The Philosophy Of Carpe Diem

Carpe Diem! Gosh, how often have you heard this catchphrase? How many times have you spotted it on graffiti-displayed walls? Billboards carry it, encouraging messages play it, advertisements promote it, and products sell it! Probably the most inked-tattooed line in history and the start and end to most motivational talks and speeches, ‘Carpe Diem’, meaning ‘seize the day’, is one of the most powerful philosophical ideals to have emerged in Western history.

First uttered by the Roman poet, Horace, over two thousand years ago, Carpe Diem is a Latin aphorism and retains an extraordinary resonance even today. The full phrase, as used by Horace, “Carpe diem, uan minimum credula postero,” literally means, ‘pluck the day, trusting as little as possible in the future’.  In its totality, a bit disheartening – probably not the message you want to imbibe or exude. But the injunction ‘Carpe Diem’, suits us just fine! Carpe Diem is a horticultural metaphor that, seen in the context of the poem, is more accurately translated as ‘plucking the day’ – the gathering of ripened fruits and flowers, generally implying enjoying a moment rooted in the sensory experience of nature. But let’s not be persnickety here… mistranslated metaphors from one language to another is all acceptable, if, in the process, it reveals our hidden assumptions about what we really value.

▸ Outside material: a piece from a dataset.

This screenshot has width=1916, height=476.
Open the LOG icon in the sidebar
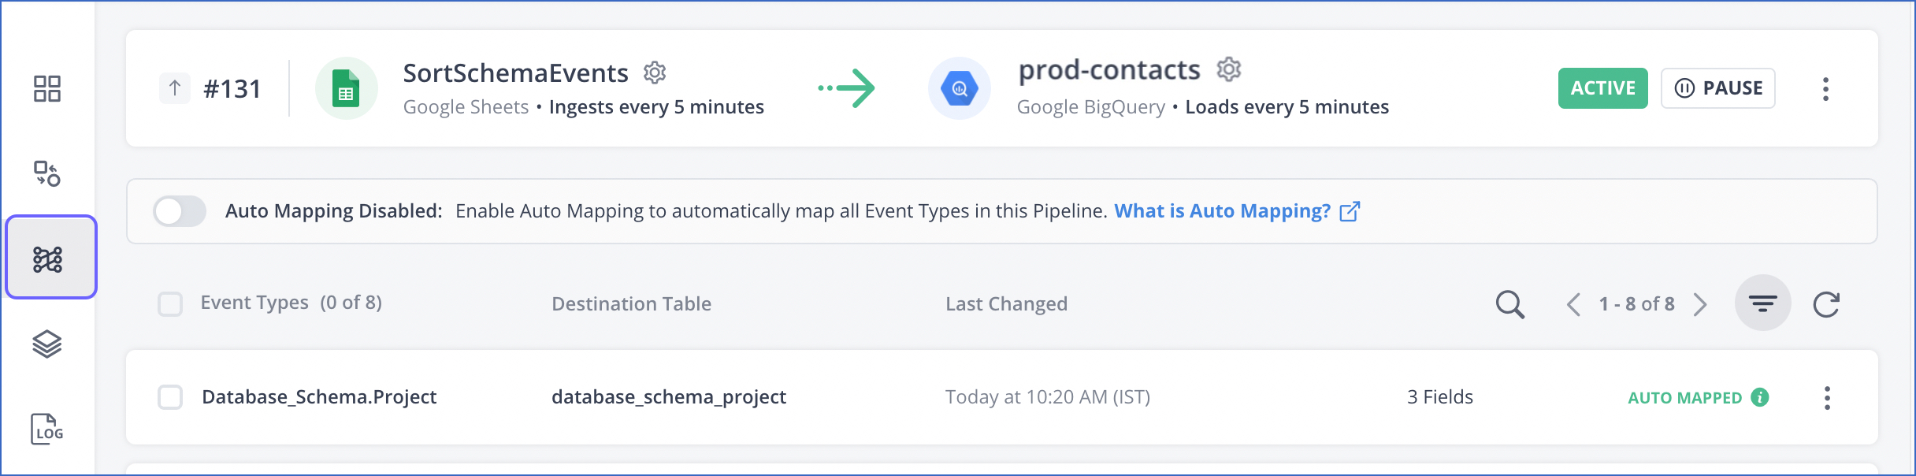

This sentiment has been expressed in many literatures before and after Horace. It appears in ancient Greek literature, especially lyric poetry, and it intersects with the teachings of the Greek philosopher – Epicurus and what would become to be known as Epicureanism, as Epicureans did not believe in the afterlife or anything supernatural. Life, Epicureans believe, is the ‘here and now’. There are no heavenly rewards and no punishments for the damned. They considered pleasure to be the greatest good and the state we should constantly seek. In modern terminology, Epicureans were basically ‘tripping’ on this Carpe Diem stuff in a big way!

In English literature it was a preoccupation with, poets especially during the 16th and 17th centuries. Among the cavalier poets, Robert Herrick expressed a sharp sense of ‘carpe diem’ excitement in the first stanza of his poem, ‘To The Virgins, To Make Much Of Time’, where the lines, ‘Gather ye rosebuds while ye may, Old time is still a-flying; and this same flower that smiles today, tomorrow will be dying.’  Andrew Marvell, the prominent Metaphysical poet, deployed the sentiment through a lover’s impatience in ‘To his Coy Mistress’, published posthumously in 1681 . Lord Byron’s use of it in his 1817 work, ‘Letters’, published in 1830 by Thomas Moore, set off its integration into English. Robert Frost took on the subject with his poem, ‘Carpe Diem’, published in 1938, in which children are encouraged by a figure called ‘Age’, to ‘Be happy, happy, happy and seize the day of pleasure’.

By the 21st century, it took on an avalanche effect. Its essence captured philosophers, poets, creative artists, even stay-at-home moms and rebel kids. Effusions of poets, glib tongues of speakers, and minds of mentors’ names of catering companies, gyms, and educational organizations were all ‘Carpe Diem’-ing on this catchphrase. Carpe Diem gained momentous fame in the late 1980s, with the movie, ‘Dead Poets Society’, starring the legendary, late Robin Williams, who played an inspiring English teacher at an all-boys prep school. “Carpe diem. Seize the day, boys. Make your life extraordinary!” quoted Williams’ character, whose purpose in the film was to challenge his students to see the world differently.

The message of Carpe Diem matters more than ever today. With the pandemic scare and the challenging times we have gone through, reconnecting to the wisdom of Carpe Diem in its true sense seems a natural reaction. We have, for an intensely long period, struggled with burnout, work-life imbalance, with not being able to tune off, simply ‘turn off’. In these times the philosophy behind Carpe Diem has truly come to mean much, maybe even the antithesis of what Horace’s words and messages verily meant. But the link doesn’t feel either accidental or strained.

This philosophy calls upon us to truly experience the wonders of experiential living in the short time we have before our time here is done. Now, more than ever, while we are shackled with our electronic gadgets , our devices and electronic calendars, we see the spontaneity which involves throwing plans and rough routines to the wind and becoming more experimental in all the ways were have lived thus far. We want to seize every opportunity in the not so distant future to touch, feel and experience life and people, as it was meant to be… in hardiness of moments lived, feelings felt, all with real time connects, touch, hugs… where every one of our senses is stimulated to experience that kiss of the wind on our cheeks, the rustle of leaves under our feet, that joy of intertwined hands walking together in hearty numbers of friends, all together enjoying an abundance of all kinds of ways, to just seize the day.

Soon, we will be let out of our Pandemic- purported cages to be transported back to the wild. Now is the moment to reflect and embrace what a life inspired by these two words – ‘Carpe Diem’ – really means!